Labour expected to set out plans urging greater scrutiny of HMRC

John McDonnell
John McDonnell is likely to suggest a new supervisory board of stakeholders should monitor HMRC. Photograph: Daniel Leal-Olivas/PA

Labour is this week expected to unveil its plans to reform HM Revenue and Customs, including a promise to bring greater scrutiny and accountability, as well as more targeted resources, to the UK’s much-criticised tax collecting agency.

The shadow chancellor, John McDonnell, who promised a review of HMRC a year ago, is likely to set out plans under a Labour government for a new supervisory board of stakeholders to monitor the agency’s conduct and policies.

Supporters believe such a move would go a long way to restoring public trust in HMRC after years of whistleblower revelations created widespread distrust.

In the wake of the Panama Papers, LuxLeaks and other tax scandals, HMRC bosses have been summoned before parliamentary committees, but have often hidden behind the duty of confidentiality owed to taxpayers.

Labour is likely to propose that senior HMRC executives appear before a new supervisory board for regular scrutiny sessions, held in public, in a bid to restore trust.

HMRC’s enthusiasm for tackling the most complex tax avoidance schemes used by multinationals such as Google, Apple, Vodafone and Amazon has been questioned in recent years.

Earlier this year, the tax office was fiercely criticised for reaching a £130m settlement with Google over 10 years of disputed tax bills. McDonnell said it was “derisory”.

Labour is expected to call for a new HMRC supervisory board that would have powers to view, in private, tax settlements and deals struck with international corporations.

The new board could also have powers to monitor how tax inspectors decided whether to prosecute tax evaders in the criminal courts – though Labour is expected to stop short of recommending such a scrutiny body have access to confidential information on individual taxpayers.

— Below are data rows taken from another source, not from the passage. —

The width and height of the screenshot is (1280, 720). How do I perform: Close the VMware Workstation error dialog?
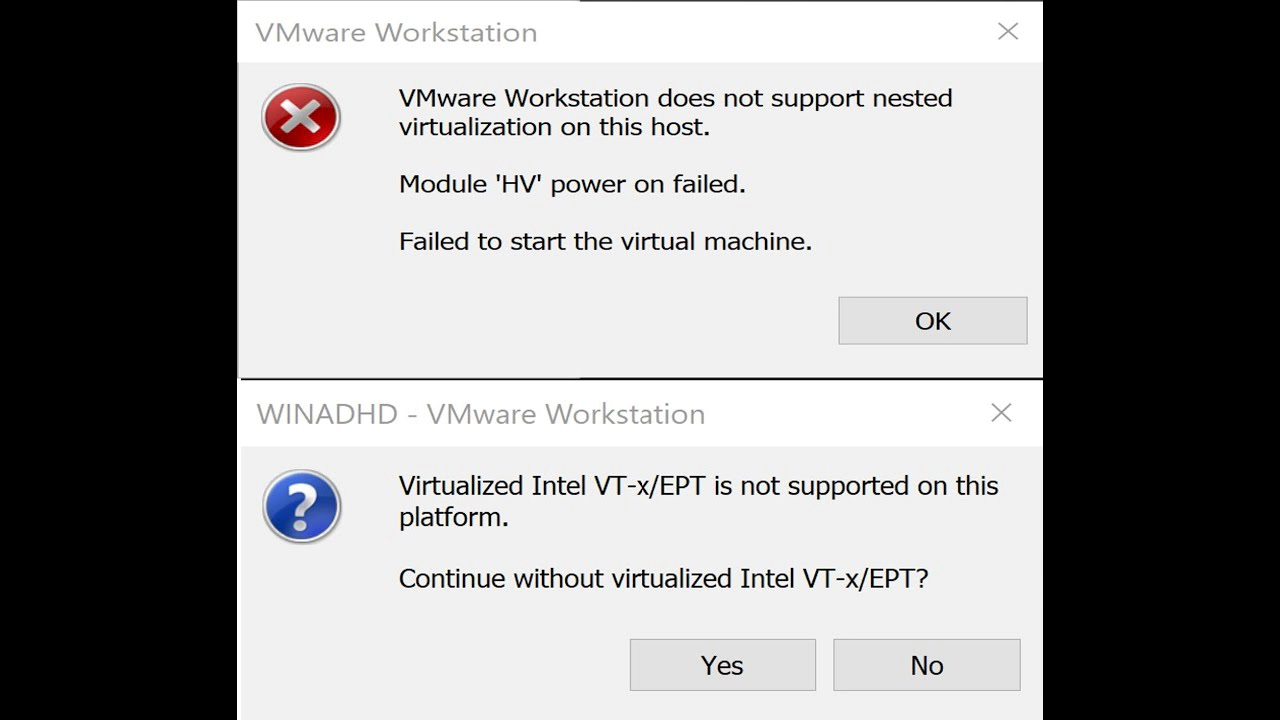[x=1008, y=31]
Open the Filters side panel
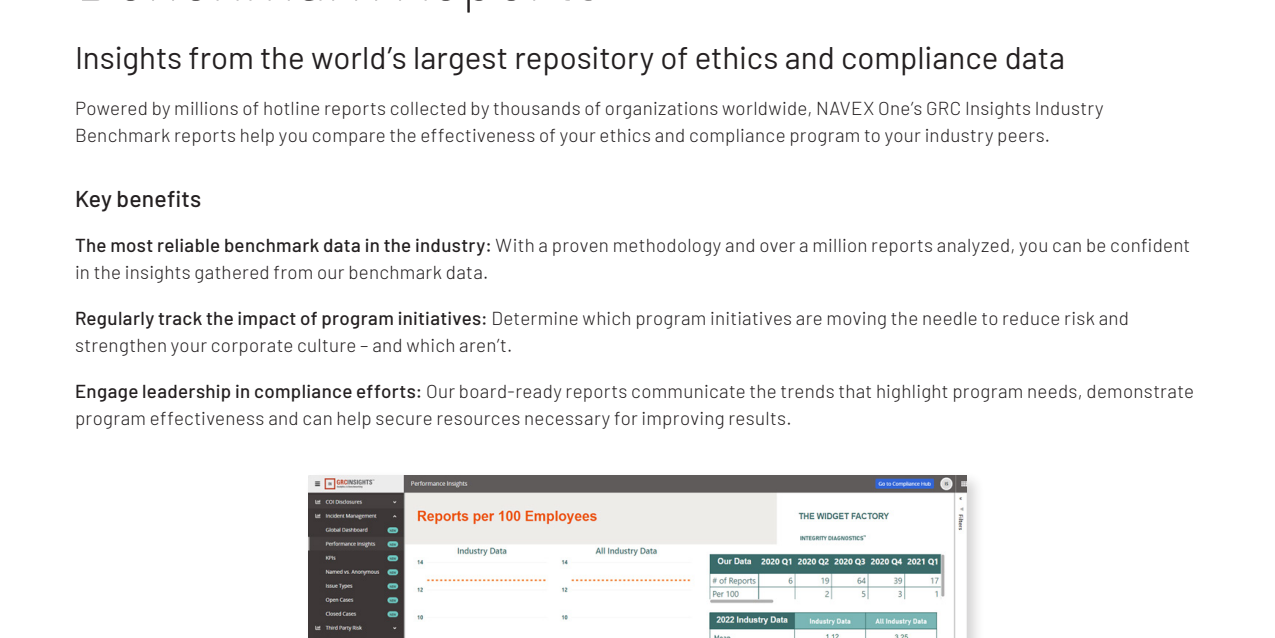This screenshot has width=1275, height=638. (x=961, y=520)
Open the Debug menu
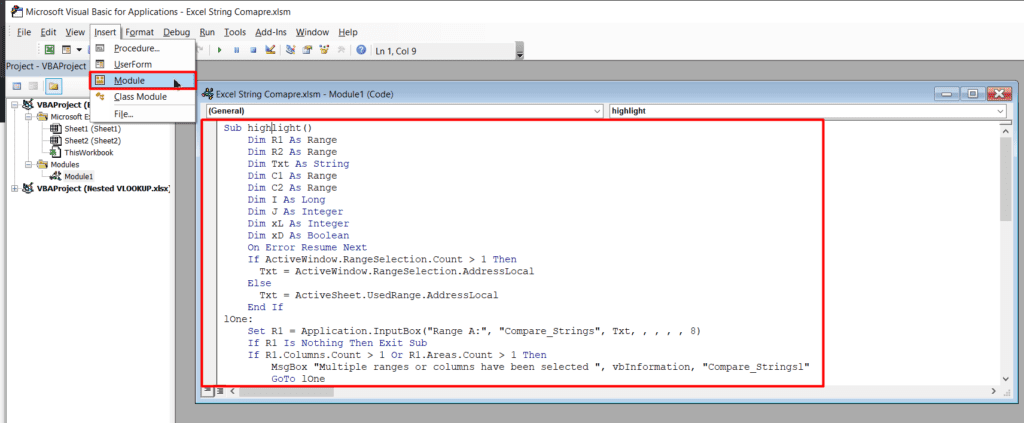 (177, 32)
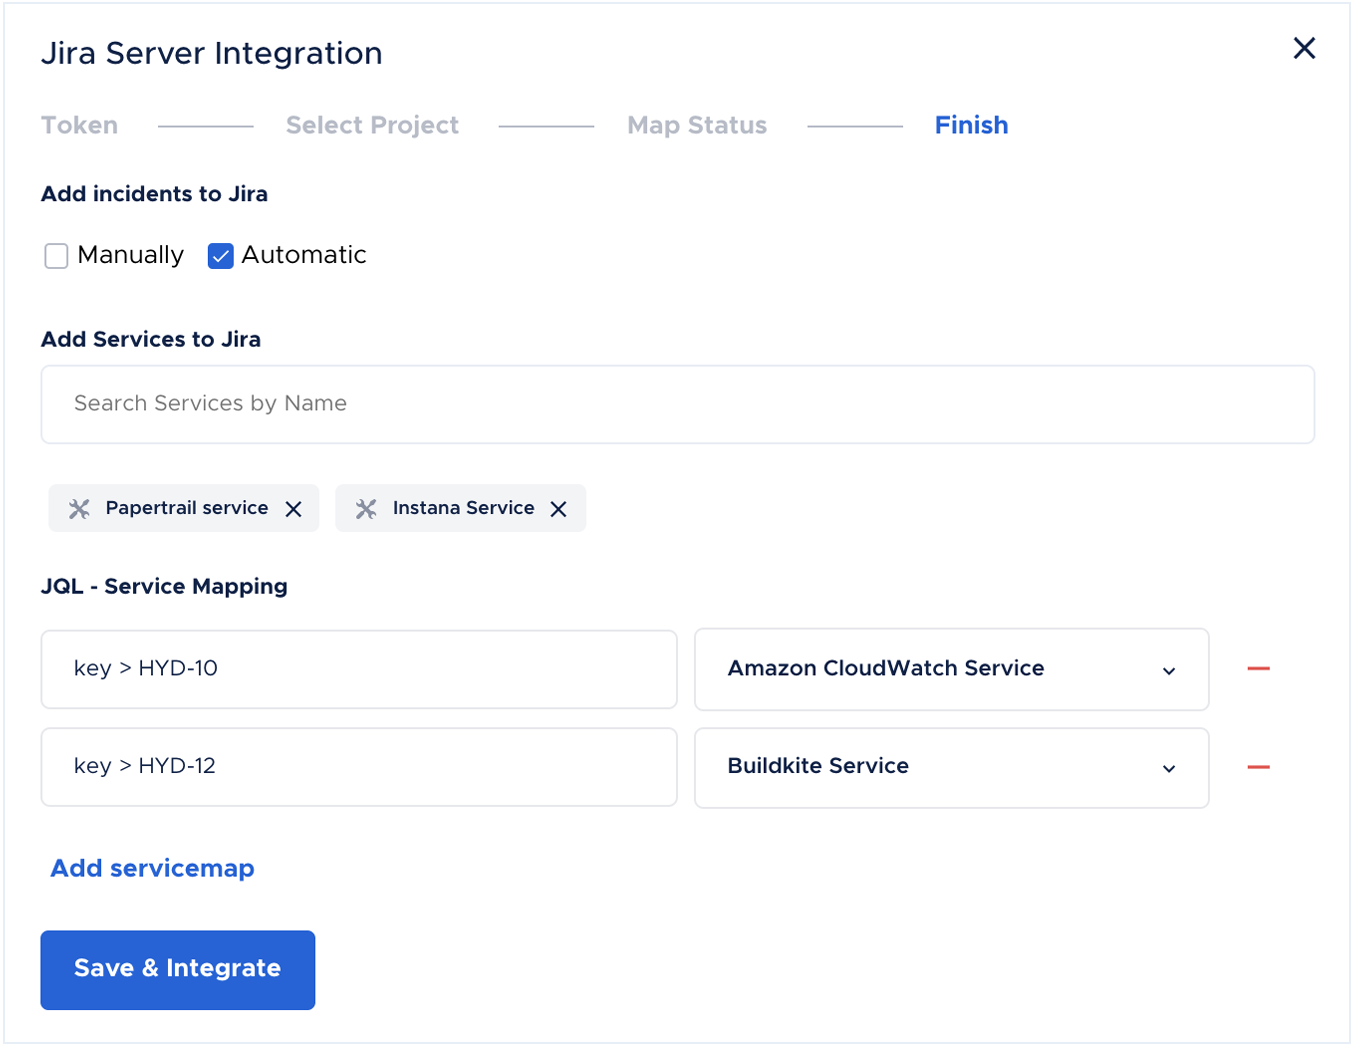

The board could include representatives of small- and medium-sized businesses, many of whom have grown increasingly concerned that they are being chased for every penny of tax while HMRC is going soft on big international firms. Past tax inspectors and representatives of tax fairness campaign groups may also be given a voice under Labour plans.

HMRC already has a corporate-style board, where the lead non-executive is Ian Barlow, a former senior partner at KPMG who sits on the boards of several large groups including the estate agent Foxtons and medical devices group Smith & Nephew.

Barlow has also previously sat on the board of Candy & Candy, the firm founded by property development tycoons Nick and Christian Candy.

Other HMRC non-executives are Joanna Baldwin, a part-time director at Aviva France, Mervyn Walker, a former director of mining group Anglo American, Rolls-Royce chief information officer Simon Ricketts, and former PricewaterhouseCoopers tax partner John Whiting.

HMRC also has a number of other advisory committees, which are dominated by executives from multinational corporations.

Last year, one of the UK’s top tax barristers claimed that Britain’s tax policy was effectively dictated by companies and not ministers.

Philip Baker QC said policymakers and tax experts had learned over recent decades that the mobility of companies and jobs meant there was “no question [countries] have to be competitive to survive”. As a consequence, governments had to provide the tax policies that international corporations wanted.

“I don’t think in the last 20 years or so one can say that governments have driven corporation tax policy,” he said. “It’s the large companies that have driven the direction of corporate tax policy.”